Les femelles travaillant le coton ont le bord des mandibules découpé en cinq ou six denticules, qui en font un instrument admirablement conformé pour racler et enlever les poils de l'épiderme des végétaux. C'est une sorte de peigne ou de carde (fig. 62).

Les femelles manipulant la résine n'ont point le bord de la mandibule denticulé, mais simplement sinué; l'extrémité seule, précédée d'une échancrure assez marquée, chez quelques espèces, forme une dent véritable; mais cette dent est obtuse, peu saillante. La mandibule n'est en somme qu'une sorte de cuiller, parfaitement propre à détacher et façonner en boulette une matière visqueuse (fig. 63).

Les deux types de mandibule sont si nettement accusés, qu'il est possible de déterminer, sans les avoir vus à l'œuvre, à laquelle des deux catégories,—résiniers ou cotonniers—appartiennent les Anthidies dont la nidification n'a pas été observée.

L'évolution des Anthidies est de tout point conforme à celle des Osmies. Le cocon que la larve se file est de même forme, un peu plus large seulement à proportion, plus lisse, plus coriace, et surmonté aussi d'un petit appendice conique. Le cocon terminé adhère assez à l'enveloppe cotonneuse, qui semble n'en former qu'une couche externe plus grossière. La larve y passe, immobile et somnolente, la fin de l'automne et l'hiver, pour ne se transformer en nymphe qu'au printemps. L'éclosion a lieu quelques jours après.

Les Anthidies sont des abeilles estivales. Les plus précoces ne commencent à se montrer qu'au mois de juin; les plus tardifs volent encore en septembre. Ils recherchent surtout le miel fortement parfumé des Labiées, mais ne dédaignent point les Borraginées et les Légumineuses. Parmi ces dernières, le Lotus corniculatus est une des plus visitées. Quelques autres plantes attirent aussi certaines espèces. L'A. contractum fréquente assidûment le réséda. Sur les plages sablonneuses, l'A. laterale butine avec activité sur les têtes bleuâtres de l'Eryngium maritimum, qu'il délaisse, s'il trouve dans les dunes voisines, une Centaurée qu'il préfère.

Le vol de ces abeilles, au moins chez le mâle, est puissant et rapide. Il s'accompagne d'un bourdonnement dont le timbre et l'intensité rappellent le chant des Anthophores.

L'espèce la plus répandue dans nos contrées, l'Anthidie à manchettes, est aussi celle qui a la plus grande extension, car elle s'observe dans toute l'Europe, de l'Angleterre et de la Norvège à la Méditerranée, et au delà, dans l'Afrique septentrionale. Les espèces résinières paraissent cantonnées dans les localités où se trouvent des Conifères.

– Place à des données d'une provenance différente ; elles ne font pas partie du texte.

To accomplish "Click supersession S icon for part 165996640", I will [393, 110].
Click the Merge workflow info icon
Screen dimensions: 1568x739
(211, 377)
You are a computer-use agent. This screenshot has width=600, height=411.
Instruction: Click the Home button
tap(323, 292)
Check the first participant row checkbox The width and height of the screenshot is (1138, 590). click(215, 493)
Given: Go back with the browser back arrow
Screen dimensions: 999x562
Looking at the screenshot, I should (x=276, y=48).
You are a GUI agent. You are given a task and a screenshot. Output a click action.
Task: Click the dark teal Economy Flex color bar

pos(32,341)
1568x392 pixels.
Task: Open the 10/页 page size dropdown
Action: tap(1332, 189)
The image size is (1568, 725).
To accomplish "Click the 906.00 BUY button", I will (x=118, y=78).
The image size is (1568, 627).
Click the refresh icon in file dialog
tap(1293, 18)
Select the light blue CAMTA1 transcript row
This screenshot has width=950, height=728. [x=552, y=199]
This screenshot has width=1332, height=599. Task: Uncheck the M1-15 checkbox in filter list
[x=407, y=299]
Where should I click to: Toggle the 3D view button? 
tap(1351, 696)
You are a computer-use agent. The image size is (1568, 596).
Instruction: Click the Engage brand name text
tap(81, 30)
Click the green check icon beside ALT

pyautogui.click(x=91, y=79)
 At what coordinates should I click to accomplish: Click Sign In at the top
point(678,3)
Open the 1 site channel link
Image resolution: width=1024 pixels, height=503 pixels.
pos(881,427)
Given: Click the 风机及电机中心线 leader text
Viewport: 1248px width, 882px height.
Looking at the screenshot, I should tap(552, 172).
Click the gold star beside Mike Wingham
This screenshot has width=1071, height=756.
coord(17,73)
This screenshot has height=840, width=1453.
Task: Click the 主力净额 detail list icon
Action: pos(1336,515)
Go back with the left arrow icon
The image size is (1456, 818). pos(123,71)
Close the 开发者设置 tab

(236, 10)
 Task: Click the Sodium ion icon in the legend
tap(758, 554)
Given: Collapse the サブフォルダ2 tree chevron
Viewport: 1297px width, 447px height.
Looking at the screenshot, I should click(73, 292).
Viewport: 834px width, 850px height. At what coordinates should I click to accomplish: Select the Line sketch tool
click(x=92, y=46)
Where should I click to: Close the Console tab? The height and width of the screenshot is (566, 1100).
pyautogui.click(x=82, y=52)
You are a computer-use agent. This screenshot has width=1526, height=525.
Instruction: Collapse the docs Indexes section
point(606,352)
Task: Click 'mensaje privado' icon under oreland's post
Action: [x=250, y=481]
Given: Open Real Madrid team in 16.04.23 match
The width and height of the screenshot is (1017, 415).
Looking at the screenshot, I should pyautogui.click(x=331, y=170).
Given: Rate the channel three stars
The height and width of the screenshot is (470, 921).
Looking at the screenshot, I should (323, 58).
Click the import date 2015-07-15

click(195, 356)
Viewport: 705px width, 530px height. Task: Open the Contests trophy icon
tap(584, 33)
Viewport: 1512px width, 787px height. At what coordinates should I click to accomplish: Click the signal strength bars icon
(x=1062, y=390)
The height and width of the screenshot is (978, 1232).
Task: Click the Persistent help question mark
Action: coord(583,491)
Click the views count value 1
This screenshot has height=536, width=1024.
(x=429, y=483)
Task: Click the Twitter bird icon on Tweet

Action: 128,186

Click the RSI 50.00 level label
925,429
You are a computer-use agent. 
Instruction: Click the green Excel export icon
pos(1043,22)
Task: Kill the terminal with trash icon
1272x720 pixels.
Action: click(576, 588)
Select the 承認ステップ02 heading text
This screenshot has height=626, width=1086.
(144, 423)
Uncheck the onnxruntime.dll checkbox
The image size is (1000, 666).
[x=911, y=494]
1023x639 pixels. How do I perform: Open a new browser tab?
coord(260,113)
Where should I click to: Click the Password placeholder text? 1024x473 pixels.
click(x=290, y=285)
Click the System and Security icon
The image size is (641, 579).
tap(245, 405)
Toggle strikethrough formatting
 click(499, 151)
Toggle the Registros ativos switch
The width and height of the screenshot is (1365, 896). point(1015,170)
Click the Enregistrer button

On connaît plus d'une centaine d'espèces d'Anthidium, répandues dans l'ancien et le nouveau monde. Aucune n'est indiquée comme vivant en Australie. A en juger par la conformation des mandibules, on est autorisé à penser que les espèces exotiques ont, en général, des habitudes analogues à celles des Anthidies européens, c'est-à-dire qu'elles doivent, comme ces dernières, être vouées au travail du coton ou de la cire.—D'après F. Smith, un Anthidie de Port-Natal attache ses nids aux branches des arbustes et des plantes basses, et fait des cellules entourées d'une enveloppe laineuse, et séparées les unes des autres.